Victory creates an ex post facto sense of inevitability, so it’s worth remembering how unlikely Bill DeBlasio’s win seemed just a few months ago, when Quinn was still thought to be Bloomberg’s anointed successor. Last spring, I went to a forum at New York Law School where all the candidates except Weiner (who hadn’t announced yet) were present. I was dumbstruck by how dull and tentative Thompson seemed and how grating and full of herself Quinn was. DeBlasio, on the other hand, seemed smart, confident, and knowledgeable, and for a guy reporters often call “professorial,” he was notably lacking in condescension. The only thing missing was the sense that voters might actually gravitate towards him. But–and in a world in which an all-present media never stops telling us what we are thinking and feeling it’s important to keep this in mind–sometimes the conventional wisdom is completely wrong.
For all his schoolmarmishness and thin skin, Bloomberg really has been a more-than-competent mayor in many ways. But while running a city for the benefit of the very rich might be a winning strategy for economic development (some income does trickle down), it has a way of alienating voters eventually–especially after you bought yourself an extra term.
Think about it: the average rent on a NYC apartment surged past $3000 this summer. The city’s per capita income, on the other hand, was $31,796; its median household income just $56,951. To point that out isn’t to engage in class warfare–it’s simply to acknowledge the truth. If the people in the media and the center left establishment didn’t make so much money themselves (and more importantly, answer to people who make even more), they would have seen the writing on the wall.

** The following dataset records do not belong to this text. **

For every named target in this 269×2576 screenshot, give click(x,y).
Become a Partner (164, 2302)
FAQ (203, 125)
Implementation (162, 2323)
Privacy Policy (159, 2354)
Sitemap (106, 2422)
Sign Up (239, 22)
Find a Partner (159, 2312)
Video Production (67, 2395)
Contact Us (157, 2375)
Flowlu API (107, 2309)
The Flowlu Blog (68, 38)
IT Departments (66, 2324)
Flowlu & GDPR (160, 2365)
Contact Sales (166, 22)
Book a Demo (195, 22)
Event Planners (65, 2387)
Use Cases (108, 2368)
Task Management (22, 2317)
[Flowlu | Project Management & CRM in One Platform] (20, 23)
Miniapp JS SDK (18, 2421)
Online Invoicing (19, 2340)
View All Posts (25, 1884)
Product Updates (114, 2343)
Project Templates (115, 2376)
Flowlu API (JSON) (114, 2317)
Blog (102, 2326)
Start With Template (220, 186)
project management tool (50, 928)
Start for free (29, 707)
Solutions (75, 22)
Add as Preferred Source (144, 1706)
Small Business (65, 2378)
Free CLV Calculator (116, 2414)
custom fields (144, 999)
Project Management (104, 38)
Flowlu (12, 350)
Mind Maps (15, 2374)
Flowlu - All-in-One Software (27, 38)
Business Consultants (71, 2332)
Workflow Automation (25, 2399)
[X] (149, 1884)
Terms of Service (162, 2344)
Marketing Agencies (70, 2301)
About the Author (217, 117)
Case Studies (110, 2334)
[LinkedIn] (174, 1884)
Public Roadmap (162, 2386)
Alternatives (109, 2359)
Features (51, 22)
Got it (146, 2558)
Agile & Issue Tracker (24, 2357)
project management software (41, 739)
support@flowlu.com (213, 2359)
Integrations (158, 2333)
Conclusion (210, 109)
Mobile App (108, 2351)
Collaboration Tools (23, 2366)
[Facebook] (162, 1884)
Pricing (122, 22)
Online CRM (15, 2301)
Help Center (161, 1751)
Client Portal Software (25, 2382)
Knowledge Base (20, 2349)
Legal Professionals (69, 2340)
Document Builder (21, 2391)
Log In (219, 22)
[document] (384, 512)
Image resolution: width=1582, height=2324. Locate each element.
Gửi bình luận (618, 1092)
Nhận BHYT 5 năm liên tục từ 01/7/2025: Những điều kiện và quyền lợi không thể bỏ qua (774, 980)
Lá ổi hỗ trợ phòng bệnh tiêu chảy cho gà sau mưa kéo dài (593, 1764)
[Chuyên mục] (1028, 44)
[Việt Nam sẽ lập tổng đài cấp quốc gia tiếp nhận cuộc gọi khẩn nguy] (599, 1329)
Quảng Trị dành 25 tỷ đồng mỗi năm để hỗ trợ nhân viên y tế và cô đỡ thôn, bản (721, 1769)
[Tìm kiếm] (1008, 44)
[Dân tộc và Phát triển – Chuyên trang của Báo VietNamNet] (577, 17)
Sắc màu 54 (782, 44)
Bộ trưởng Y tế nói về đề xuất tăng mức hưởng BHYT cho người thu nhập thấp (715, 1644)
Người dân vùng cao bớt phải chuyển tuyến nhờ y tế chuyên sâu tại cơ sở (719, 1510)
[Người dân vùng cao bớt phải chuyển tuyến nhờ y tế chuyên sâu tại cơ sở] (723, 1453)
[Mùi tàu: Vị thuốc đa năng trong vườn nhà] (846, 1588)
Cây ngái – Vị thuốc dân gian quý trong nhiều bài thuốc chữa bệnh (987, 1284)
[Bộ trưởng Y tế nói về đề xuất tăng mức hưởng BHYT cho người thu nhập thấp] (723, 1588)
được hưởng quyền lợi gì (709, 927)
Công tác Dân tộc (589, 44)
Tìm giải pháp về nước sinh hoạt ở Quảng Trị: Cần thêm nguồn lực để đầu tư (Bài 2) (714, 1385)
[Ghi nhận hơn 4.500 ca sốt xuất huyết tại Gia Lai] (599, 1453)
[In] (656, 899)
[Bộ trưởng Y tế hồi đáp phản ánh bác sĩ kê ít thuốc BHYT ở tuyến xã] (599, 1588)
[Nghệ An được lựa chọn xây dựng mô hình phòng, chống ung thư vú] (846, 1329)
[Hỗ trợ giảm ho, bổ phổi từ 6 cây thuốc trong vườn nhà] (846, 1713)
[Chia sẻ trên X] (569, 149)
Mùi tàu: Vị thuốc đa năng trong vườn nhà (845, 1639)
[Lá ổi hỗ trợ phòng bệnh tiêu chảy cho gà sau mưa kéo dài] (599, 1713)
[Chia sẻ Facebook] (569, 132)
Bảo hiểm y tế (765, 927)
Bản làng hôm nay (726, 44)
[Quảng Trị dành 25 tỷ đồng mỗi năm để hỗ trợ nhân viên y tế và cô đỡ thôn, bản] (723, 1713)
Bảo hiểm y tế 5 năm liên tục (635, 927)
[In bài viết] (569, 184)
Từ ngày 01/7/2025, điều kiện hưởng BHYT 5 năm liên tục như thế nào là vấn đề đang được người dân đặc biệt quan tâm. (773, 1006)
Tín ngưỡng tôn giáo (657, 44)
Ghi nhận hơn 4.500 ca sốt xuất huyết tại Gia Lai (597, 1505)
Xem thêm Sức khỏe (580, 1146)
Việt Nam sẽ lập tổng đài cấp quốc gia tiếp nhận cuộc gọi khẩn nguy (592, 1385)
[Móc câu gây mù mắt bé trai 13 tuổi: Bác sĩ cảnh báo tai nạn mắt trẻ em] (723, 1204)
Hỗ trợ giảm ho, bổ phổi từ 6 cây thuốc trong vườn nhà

I’m guessing that the next phase of the election will be fought over some out-of-context thing that DeBlasio said 20 years ago about sex, drugs, Israel, Muslims, or some other hot-button cultural issue. I don’t know what else the Republicans will have to throw at him, but they’re going to have a hard time winning the white blue collar votes that put Giuliani and Koch over the top, because when a Democrat talks about soaking the rich today, the working class no longer thinks they’re talking about them. And when a Republican appeals to the middle class, they know they’re really reaching out to the rich.